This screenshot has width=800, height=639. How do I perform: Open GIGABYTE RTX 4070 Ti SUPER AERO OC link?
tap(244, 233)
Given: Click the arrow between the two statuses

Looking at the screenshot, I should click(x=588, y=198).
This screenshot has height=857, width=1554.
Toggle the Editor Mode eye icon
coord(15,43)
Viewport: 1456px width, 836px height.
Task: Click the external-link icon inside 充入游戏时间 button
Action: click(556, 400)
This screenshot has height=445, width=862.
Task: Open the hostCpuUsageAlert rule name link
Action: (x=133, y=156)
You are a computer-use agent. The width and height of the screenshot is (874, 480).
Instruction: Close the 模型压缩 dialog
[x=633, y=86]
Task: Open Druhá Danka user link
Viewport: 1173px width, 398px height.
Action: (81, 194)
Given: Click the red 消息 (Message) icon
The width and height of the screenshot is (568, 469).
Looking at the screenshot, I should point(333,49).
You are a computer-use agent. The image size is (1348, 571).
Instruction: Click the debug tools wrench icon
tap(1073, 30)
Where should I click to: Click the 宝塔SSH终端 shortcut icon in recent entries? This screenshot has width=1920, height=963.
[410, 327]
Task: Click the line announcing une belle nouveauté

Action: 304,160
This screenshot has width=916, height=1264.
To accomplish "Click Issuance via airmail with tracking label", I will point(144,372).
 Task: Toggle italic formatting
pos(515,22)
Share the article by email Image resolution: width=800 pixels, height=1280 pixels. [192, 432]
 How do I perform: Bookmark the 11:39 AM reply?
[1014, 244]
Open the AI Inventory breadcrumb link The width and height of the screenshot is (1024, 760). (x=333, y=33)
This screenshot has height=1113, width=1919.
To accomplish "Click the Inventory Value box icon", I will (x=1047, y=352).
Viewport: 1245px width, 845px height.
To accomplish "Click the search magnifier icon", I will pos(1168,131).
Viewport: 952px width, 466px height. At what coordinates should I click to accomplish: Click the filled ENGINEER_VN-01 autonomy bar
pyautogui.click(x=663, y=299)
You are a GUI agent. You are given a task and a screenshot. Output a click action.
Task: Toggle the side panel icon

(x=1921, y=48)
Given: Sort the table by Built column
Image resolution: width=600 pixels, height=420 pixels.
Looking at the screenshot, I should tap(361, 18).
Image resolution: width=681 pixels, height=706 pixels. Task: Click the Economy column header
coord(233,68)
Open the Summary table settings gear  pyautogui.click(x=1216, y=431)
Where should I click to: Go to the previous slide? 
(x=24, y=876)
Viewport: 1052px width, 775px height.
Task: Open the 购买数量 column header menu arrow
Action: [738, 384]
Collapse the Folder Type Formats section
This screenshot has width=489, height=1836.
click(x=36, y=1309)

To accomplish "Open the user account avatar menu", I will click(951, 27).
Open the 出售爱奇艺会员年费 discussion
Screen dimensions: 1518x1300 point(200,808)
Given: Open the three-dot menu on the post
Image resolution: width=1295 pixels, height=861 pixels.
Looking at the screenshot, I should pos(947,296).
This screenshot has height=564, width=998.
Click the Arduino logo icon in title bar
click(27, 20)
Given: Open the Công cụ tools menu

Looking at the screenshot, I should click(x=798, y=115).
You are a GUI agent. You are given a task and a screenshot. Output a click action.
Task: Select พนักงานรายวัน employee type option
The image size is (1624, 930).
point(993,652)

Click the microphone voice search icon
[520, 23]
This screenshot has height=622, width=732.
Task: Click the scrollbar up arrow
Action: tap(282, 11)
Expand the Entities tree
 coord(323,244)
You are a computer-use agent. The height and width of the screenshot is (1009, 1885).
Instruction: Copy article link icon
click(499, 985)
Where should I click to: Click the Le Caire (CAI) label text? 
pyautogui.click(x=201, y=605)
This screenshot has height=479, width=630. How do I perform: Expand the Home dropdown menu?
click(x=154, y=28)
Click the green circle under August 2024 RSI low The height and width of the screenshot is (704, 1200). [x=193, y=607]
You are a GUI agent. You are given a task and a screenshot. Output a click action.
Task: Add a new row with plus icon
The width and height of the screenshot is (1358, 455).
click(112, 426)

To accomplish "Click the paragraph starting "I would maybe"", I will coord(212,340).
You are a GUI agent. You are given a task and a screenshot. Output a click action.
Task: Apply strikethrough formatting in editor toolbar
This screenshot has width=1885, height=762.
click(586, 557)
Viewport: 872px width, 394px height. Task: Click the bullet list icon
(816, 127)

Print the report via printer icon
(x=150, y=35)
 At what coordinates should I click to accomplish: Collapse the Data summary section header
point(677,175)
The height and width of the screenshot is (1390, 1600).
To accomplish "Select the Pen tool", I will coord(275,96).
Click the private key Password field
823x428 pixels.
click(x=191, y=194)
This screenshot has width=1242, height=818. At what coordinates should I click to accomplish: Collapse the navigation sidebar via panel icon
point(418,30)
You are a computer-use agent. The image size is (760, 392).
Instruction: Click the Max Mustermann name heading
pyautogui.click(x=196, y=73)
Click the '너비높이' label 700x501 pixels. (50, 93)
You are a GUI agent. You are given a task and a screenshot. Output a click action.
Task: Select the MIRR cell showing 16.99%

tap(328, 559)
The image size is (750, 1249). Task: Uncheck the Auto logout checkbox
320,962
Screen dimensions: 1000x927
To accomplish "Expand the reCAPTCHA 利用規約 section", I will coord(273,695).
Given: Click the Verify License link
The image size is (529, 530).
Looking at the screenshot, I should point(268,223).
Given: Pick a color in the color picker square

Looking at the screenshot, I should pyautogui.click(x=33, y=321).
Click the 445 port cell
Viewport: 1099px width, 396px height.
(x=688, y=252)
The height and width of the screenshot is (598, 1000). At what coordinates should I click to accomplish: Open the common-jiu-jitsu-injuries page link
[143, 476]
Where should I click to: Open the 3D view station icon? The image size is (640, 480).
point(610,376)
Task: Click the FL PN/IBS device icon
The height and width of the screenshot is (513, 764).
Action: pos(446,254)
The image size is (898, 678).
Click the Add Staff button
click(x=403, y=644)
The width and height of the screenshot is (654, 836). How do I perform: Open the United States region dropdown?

****

> What you will do: Retype every record above exactly.

> Task response:
This screenshot has width=800, height=639. How do I perform: Open GIGABYTE RTX 4070 Ti SUPER AERO OC link?
tap(244, 233)
Given: Click the arrow between the two statuses

Looking at the screenshot, I should click(x=588, y=198).
This screenshot has height=857, width=1554.
Toggle the Editor Mode eye icon
coord(15,43)
Viewport: 1456px width, 836px height.
Task: Click the external-link icon inside 充入游戏时间 button
Action: click(556, 400)
This screenshot has height=445, width=862.
Task: Open the hostCpuUsageAlert rule name link
Action: (x=133, y=156)
You are a computer-use agent. The width and height of the screenshot is (874, 480).
Instruction: Close the 模型压缩 dialog
[x=633, y=86]
Task: Open Druhá Danka user link
Viewport: 1173px width, 398px height.
Action: (81, 194)
Given: Click the red 消息 (Message) icon
The width and height of the screenshot is (568, 469).
Looking at the screenshot, I should point(333,49).
You are a computer-use agent. The image size is (1348, 571).
Instruction: Click the debug tools wrench icon
tap(1073, 30)
Where should I click to: Click the 宝塔SSH终端 shortcut icon in recent entries? This screenshot has width=1920, height=963.
[410, 327]
Task: Click the line announcing une belle nouveauté

Action: 304,160
This screenshot has width=916, height=1264.
To accomplish "Click Issuance via airmail with tracking label", I will point(144,372).
 Task: Toggle italic formatting
pos(515,22)
Share the article by email Image resolution: width=800 pixels, height=1280 pixels. [192, 432]
 How do I perform: Bookmark the 11:39 AM reply?
[1014, 244]
Open the AI Inventory breadcrumb link The width and height of the screenshot is (1024, 760). (x=333, y=33)
This screenshot has height=1113, width=1919.
To accomplish "Click the Inventory Value box icon", I will (x=1047, y=352).
Viewport: 1245px width, 845px height.
To accomplish "Click the search magnifier icon", I will pos(1168,131).
Viewport: 952px width, 466px height. At what coordinates should I click to accomplish: Click the filled ENGINEER_VN-01 autonomy bar
pyautogui.click(x=663, y=299)
You are a GUI agent. You are given a task and a screenshot. Output a click action.
Task: Toggle the side panel icon

(x=1921, y=48)
Given: Sort the table by Built column
Image resolution: width=600 pixels, height=420 pixels.
Looking at the screenshot, I should tap(361, 18).
Image resolution: width=681 pixels, height=706 pixels. Task: Click the Economy column header
coord(233,68)
Open the Summary table settings gear  pyautogui.click(x=1216, y=431)
Where should I click to: Go to the previous slide? 
(x=24, y=876)
Viewport: 1052px width, 775px height.
Task: Open the 购买数量 column header menu arrow
Action: [738, 384]
Collapse the Folder Type Formats section
This screenshot has width=489, height=1836.
click(x=36, y=1309)

To accomplish "Open the user account avatar menu", I will click(951, 27).
Open the 出售爱奇艺会员年费 discussion
Screen dimensions: 1518x1300 point(200,808)
Given: Open the three-dot menu on the post
Image resolution: width=1295 pixels, height=861 pixels.
Looking at the screenshot, I should pos(947,296).
This screenshot has height=564, width=998.
Click the Arduino logo icon in title bar
click(27, 20)
Given: Open the Công cụ tools menu

Looking at the screenshot, I should click(x=798, y=115).
You are a GUI agent. You are given a task and a screenshot. Output a click action.
Task: Select พนักงานรายวัน employee type option
The image size is (1624, 930).
point(993,652)

Click the microphone voice search icon
[520, 23]
This screenshot has height=622, width=732.
Task: Click the scrollbar up arrow
Action: tap(282, 11)
Expand the Entities tree
 coord(323,244)
You are a computer-use agent. The height and width of the screenshot is (1009, 1885).
Instruction: Copy article link icon
click(499, 985)
Where should I click to: Click the Le Caire (CAI) label text? 
pyautogui.click(x=201, y=605)
This screenshot has height=479, width=630. How do I perform: Expand the Home dropdown menu?
click(x=154, y=28)
Click the green circle under August 2024 RSI low The height and width of the screenshot is (704, 1200). [x=193, y=607]
You are a GUI agent. You are given a task and a screenshot. Output a click action.
Task: Add a new row with plus icon
The width and height of the screenshot is (1358, 455).
click(112, 426)

To accomplish "Click the paragraph starting "I would maybe"", I will coord(212,340).
You are a GUI agent. You are given a task and a screenshot. Output a click action.
Task: Apply strikethrough formatting in editor toolbar
This screenshot has width=1885, height=762.
click(586, 557)
Viewport: 872px width, 394px height. Task: Click the bullet list icon
(816, 127)

Print the report via printer icon
(x=150, y=35)
 At what coordinates should I click to accomplish: Collapse the Data summary section header
point(677,175)
The height and width of the screenshot is (1390, 1600).
To accomplish "Select the Pen tool", I will coord(275,96).
Click the private key Password field
823x428 pixels.
click(x=191, y=194)
This screenshot has width=1242, height=818. At what coordinates should I click to accomplish: Collapse the navigation sidebar via panel icon
point(418,30)
You are a computer-use agent. The image size is (760, 392).
Instruction: Click the Max Mustermann name heading
pyautogui.click(x=196, y=73)
Click the '너비높이' label 700x501 pixels. (50, 93)
You are a GUI agent. You are given a task and a screenshot. Output a click action.
Task: Select the MIRR cell showing 16.99%

tap(328, 559)
The image size is (750, 1249). Task: Uncheck the Auto logout checkbox
320,962
Screen dimensions: 1000x927
To accomplish "Expand the reCAPTCHA 利用規約 section", I will coord(273,695).
Given: Click the Verify License link
The image size is (529, 530).
Looking at the screenshot, I should point(268,223).
Given: Pick a color in the color picker square

Looking at the screenshot, I should pyautogui.click(x=33, y=321).
Click the 445 port cell
Viewport: 1099px width, 396px height.
(x=688, y=252)
The height and width of the screenshot is (598, 1000). At what coordinates should I click to accomplish: Open the common-jiu-jitsu-injuries page link
[143, 476]
Where should I click to: Open the 3D view station icon? The image size is (640, 480).
point(610,376)
Task: Click the FL PN/IBS device icon
The height and width of the screenshot is (513, 764).
Action: pos(446,254)
The image size is (898, 678).
Click the Add Staff button
click(x=403, y=644)
The width and height of the screenshot is (654, 836). How do I perform: Open the United States region dropdown?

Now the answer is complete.